Started a second reply, because I was getting photo upload errors.
Yeast cake had different characteristics too. The soft water batch was more flocculant and chunky compared to the fine sediment of the others. It was less compact so I got one less 12oz. bottle from it. The other two batches yielded 2 bombers plus 4 x 12oz plus remnants. The remnants from all 3 yielded 2 extra blended bottles.
Tasting notes:
Soft water: clean aroma, perfect balance, no off flavors, bright hops, no astringency, spiciness from the hops, clean malt flavor, quite honestly far exceeding my expectations for any of these batches. A really nice pils worth scaling up.

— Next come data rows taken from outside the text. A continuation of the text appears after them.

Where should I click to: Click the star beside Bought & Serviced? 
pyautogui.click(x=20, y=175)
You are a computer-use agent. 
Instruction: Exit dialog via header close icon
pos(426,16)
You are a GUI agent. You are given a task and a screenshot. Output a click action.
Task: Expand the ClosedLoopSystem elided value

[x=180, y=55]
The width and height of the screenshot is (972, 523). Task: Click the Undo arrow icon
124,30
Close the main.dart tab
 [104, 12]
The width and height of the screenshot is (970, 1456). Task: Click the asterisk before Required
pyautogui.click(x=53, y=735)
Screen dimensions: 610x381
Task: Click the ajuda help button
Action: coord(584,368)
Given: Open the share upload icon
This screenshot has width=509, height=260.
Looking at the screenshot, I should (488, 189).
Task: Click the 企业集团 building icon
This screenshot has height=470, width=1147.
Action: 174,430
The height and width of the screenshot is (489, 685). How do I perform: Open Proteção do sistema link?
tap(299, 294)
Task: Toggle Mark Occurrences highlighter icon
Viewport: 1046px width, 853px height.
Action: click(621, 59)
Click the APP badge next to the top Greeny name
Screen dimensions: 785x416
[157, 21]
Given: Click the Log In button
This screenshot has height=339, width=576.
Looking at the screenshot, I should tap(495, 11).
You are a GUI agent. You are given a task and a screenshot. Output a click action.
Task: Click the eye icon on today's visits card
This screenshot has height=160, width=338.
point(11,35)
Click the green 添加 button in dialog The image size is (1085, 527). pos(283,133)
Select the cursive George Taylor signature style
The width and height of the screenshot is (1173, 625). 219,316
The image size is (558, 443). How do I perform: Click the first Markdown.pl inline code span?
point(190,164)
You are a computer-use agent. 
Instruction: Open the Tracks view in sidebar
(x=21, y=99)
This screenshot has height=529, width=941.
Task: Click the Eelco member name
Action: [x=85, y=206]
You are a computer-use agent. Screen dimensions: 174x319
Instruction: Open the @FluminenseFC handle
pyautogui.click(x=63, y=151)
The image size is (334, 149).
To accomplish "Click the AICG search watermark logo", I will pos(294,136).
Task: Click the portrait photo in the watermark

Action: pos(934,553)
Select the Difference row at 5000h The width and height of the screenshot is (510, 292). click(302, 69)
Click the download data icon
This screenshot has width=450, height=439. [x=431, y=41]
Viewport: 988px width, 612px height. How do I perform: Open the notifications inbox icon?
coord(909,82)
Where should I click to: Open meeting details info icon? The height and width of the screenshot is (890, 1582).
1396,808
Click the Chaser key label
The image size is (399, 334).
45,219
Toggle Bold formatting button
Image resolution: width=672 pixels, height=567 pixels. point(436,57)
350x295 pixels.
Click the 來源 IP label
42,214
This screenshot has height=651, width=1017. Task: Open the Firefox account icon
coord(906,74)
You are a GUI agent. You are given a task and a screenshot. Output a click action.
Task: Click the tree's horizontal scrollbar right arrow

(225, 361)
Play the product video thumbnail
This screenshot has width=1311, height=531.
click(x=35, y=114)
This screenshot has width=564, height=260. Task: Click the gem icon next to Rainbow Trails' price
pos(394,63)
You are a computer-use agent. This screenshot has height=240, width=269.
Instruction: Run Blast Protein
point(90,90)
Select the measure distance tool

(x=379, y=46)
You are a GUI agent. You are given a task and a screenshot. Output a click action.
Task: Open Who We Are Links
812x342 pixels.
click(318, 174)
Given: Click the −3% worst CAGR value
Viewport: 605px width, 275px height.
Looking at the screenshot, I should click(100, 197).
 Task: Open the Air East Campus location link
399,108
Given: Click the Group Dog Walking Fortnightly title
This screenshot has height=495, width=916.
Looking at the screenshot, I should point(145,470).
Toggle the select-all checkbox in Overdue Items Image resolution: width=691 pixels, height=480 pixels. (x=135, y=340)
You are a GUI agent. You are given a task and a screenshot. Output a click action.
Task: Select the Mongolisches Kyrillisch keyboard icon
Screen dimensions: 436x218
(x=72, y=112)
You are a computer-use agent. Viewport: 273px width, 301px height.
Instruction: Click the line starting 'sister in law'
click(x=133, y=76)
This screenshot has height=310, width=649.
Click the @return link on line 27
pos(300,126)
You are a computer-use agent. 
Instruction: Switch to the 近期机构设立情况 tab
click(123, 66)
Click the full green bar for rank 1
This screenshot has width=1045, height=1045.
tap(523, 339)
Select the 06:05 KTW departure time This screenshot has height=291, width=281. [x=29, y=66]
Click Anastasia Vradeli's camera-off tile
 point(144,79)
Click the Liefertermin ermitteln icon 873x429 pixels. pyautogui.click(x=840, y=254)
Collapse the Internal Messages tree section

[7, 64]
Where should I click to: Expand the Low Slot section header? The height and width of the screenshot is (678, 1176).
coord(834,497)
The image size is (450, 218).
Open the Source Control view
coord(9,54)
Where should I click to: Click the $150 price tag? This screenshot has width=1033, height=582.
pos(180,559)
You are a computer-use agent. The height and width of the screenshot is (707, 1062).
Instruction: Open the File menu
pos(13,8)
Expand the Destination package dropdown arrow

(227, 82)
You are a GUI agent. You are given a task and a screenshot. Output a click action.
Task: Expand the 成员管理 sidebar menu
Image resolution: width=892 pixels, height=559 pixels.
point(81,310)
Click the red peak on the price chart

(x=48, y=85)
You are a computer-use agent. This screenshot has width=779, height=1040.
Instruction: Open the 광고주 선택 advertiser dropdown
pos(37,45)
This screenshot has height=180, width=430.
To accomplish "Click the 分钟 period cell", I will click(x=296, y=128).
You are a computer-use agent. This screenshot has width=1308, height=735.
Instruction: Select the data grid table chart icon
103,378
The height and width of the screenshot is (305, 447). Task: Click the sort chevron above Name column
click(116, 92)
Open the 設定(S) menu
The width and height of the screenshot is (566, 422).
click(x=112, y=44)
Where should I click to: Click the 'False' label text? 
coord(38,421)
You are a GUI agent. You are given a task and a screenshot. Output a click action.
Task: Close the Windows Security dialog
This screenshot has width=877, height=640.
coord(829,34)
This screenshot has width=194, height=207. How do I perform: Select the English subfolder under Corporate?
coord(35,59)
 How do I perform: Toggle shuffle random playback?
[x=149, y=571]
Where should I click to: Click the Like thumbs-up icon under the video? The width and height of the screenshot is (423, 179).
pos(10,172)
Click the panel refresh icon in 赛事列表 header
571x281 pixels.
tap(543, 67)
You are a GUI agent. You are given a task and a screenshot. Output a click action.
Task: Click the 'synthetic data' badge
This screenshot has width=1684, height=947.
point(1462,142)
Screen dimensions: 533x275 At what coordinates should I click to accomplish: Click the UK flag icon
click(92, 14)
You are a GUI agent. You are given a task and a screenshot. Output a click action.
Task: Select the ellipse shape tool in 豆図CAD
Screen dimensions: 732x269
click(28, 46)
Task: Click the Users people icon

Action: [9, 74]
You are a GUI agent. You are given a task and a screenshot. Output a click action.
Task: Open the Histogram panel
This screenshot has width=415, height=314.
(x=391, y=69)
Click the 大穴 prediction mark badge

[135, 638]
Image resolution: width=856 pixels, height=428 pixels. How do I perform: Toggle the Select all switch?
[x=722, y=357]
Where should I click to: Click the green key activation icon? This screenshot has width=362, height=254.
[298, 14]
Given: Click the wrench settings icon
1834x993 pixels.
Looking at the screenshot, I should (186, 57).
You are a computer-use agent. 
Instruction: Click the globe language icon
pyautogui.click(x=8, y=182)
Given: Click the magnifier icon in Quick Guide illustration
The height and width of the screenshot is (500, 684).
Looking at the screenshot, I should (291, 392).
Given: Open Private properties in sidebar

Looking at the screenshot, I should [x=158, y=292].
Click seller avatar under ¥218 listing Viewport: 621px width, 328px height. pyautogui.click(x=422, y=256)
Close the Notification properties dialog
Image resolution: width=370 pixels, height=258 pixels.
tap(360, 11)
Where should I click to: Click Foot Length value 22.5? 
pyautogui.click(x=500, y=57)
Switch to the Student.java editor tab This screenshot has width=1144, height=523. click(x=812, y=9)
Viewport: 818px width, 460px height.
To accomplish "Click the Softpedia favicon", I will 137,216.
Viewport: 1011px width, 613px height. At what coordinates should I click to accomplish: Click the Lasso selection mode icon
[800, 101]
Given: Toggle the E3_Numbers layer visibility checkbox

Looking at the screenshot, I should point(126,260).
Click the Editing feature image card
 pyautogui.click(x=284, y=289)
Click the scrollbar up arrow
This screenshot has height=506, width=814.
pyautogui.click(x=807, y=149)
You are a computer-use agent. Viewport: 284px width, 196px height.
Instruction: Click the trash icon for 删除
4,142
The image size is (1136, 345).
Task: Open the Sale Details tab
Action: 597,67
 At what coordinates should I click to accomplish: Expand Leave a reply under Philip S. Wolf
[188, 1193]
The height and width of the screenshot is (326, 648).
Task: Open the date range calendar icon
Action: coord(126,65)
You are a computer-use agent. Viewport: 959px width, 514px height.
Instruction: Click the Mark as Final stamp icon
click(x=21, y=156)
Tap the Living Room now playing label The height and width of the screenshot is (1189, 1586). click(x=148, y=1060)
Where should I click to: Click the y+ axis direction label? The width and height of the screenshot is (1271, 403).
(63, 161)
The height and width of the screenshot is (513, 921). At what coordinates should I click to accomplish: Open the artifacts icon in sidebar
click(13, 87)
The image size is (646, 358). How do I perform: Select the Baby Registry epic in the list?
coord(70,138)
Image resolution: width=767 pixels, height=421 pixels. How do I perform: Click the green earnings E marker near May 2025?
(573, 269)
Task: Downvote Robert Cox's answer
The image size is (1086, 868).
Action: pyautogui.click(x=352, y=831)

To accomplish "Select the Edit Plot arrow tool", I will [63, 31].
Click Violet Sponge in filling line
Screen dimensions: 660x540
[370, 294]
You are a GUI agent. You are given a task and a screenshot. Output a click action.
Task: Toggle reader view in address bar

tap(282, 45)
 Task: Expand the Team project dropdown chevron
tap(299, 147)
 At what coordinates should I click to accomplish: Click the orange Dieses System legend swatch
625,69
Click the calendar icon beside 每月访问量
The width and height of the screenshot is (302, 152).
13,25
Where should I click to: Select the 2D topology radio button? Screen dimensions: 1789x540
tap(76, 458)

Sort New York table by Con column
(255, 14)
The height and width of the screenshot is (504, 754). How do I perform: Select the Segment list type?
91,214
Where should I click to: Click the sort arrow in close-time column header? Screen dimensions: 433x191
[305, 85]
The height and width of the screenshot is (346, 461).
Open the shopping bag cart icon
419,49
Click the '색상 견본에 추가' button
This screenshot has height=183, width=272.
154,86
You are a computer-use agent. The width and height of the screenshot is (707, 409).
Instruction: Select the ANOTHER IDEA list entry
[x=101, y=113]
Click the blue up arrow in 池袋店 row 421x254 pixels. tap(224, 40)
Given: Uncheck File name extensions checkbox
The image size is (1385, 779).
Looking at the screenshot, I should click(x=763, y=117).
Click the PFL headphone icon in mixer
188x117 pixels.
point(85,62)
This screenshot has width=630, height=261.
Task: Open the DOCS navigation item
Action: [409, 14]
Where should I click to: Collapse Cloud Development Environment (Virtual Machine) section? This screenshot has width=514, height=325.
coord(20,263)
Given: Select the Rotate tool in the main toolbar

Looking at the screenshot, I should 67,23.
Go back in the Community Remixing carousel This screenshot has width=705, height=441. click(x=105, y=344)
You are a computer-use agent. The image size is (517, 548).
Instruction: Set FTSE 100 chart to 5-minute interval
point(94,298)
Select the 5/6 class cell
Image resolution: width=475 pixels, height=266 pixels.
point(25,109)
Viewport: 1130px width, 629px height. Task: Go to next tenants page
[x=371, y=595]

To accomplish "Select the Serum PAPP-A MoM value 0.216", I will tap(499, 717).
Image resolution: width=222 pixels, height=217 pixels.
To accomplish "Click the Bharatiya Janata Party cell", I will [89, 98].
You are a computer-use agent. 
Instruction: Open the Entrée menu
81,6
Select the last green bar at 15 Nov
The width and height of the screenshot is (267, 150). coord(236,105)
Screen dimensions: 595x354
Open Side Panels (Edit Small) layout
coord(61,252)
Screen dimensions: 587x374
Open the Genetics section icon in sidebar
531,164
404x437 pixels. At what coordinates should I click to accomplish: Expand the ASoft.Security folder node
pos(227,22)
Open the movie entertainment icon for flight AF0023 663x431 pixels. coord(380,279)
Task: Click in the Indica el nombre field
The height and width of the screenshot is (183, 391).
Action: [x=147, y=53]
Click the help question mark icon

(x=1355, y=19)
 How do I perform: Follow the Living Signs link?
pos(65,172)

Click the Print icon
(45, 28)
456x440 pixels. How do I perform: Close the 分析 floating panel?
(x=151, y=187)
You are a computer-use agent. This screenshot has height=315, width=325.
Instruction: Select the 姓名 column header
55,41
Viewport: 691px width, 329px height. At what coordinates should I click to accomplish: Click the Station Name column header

Hard water: sweet aroma, rounder hop notes, a little honey flavor, balanced and melded, no flaws noticeable, upper teeth clinging and center tongue mouthfeel, maybe a slight yeast like flavor.
Boiled: sweet aroma with some yeastiness, more hop than malt in the flavor, muddled or separate malt and hop flavors, a slight grassiness, mouthfeel similar to hard water batch but less so, little phenol or rubber band character, but very little.
I was shocked at the results at this point. The order of preference (soft favorite then hard then boiled) is opposite of my expectations. I also expected the high sodium of the soft water to deter fermentation. Yes, that batch had a lower mash temp, but it attenuated just fine.
There were comments in my prior base malt experiment that water may affect color. That was confirmed by this.
I believe the flocculation improvement with soft water is noticeable.
I'll update again if there is a change after bottle conditioning.
My water is high in iron, but I wouldn't have tagged any of the flavors to that. The soft water has it almost removed compared to the others. I suspect that's the major flavor differentiator.
Happy with the clearly discernible results, even more so since it completely countered my expectations.